- DOCUMENT EXCERPT
If I am not mistaken, alot of the p2p traffic that is flying over Tor
is BitTorrent. I am not personally aware of a way to regulate the use
of bittorrent in the way that you describe, since it breaks every file
in to small manageable chunks. Plus the whole consept would require
monitoring what Tor is used for, which I think is counter to what they
are trying to do at the moment.

A worthy concept, IMO, but possibly not the best Implimentation/Solution.

Just thoughts
-=Matt=-

On 3/4/06, nosnoops@xxxxxxxxxxx <nosnoops@xxxxxxxxxxx> wrote:
> Sometimes the Torpark works like a heaven, with the only limit as
> my internet connection speed. Other times (regretably to often)
> it works like complete different. A couple of bytes in, half a
> minute wait, then one byte more, a minute of wait, then another
> three bytes... Have to close Torpark and restart it, sometimes
> several times in a row, before getting a decent speeded circuit.
>
> Probably that is caused by to many people sharing heavy files of
> warez, CD images and such. Therefore I suggest implementing some
> exit node file size detector, that cut of a stream after let´s
> say 500 MB, or already refuse the file in beginning if it detect
> it´s bigger than 500 MB. Maybe accomplished with an automatic
> message backwards from the exit node that tell the end user the
> file is exceeding the maximum allowed download size.

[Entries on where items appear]
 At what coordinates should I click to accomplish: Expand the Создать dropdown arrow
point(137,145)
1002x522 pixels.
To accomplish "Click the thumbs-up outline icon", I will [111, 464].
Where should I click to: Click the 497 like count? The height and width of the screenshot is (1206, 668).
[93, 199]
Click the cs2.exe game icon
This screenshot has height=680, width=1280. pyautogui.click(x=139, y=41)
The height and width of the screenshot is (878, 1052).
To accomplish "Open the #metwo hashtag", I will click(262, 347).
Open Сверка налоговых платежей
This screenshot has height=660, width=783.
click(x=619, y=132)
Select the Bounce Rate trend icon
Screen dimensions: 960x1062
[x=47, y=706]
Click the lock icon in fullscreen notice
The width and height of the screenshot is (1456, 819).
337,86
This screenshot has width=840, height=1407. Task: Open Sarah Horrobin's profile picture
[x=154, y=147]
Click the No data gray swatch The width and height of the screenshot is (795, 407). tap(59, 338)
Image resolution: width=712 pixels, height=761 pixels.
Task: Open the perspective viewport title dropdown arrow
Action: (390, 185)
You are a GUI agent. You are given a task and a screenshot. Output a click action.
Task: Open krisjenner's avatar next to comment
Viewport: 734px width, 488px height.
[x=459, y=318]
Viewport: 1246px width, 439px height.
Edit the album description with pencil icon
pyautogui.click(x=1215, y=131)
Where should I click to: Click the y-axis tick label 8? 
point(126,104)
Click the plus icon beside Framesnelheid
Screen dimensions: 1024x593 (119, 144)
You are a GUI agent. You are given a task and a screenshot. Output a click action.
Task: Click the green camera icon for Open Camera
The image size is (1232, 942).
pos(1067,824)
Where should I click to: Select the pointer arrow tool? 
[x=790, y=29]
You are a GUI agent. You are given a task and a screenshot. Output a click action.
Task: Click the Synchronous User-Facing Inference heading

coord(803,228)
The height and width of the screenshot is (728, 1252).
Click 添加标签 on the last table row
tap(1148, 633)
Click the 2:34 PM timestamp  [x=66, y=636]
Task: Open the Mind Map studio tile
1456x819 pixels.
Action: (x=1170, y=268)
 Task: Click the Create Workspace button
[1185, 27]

- WRITTEN PROBLEM A
Name every piece of software or network that the message about Tor slowdowns mentions by name.
- WRITTEN PROBLEM B
Pick out each line of the listing that contains the word "height", and reproduce those lines in full.
The listing has no connection to the message above it.

- RESULT A
Tor, BitTorrent, Torpark

- RESULT B
Where should I click to: Click the 497 like count? The height and width of the screenshot is (1206, 668).
This screenshot has height=680, width=1280. pyautogui.click(x=139, y=41)
The height and width of the screenshot is (878, 1052).
This screenshot has height=660, width=783.
The width and height of the screenshot is (1456, 819).
This screenshot has width=840, height=1407. Task: Open Sarah Horrobin's profile picture
Click the No data gray swatch The width and height of the screenshot is (795, 407). tap(59, 338)
Image resolution: width=712 pixels, height=761 pixels.
Viewport: 734px width, 488px height.
Viewport: 1246px width, 439px height.
The height and width of the screenshot is (728, 1252).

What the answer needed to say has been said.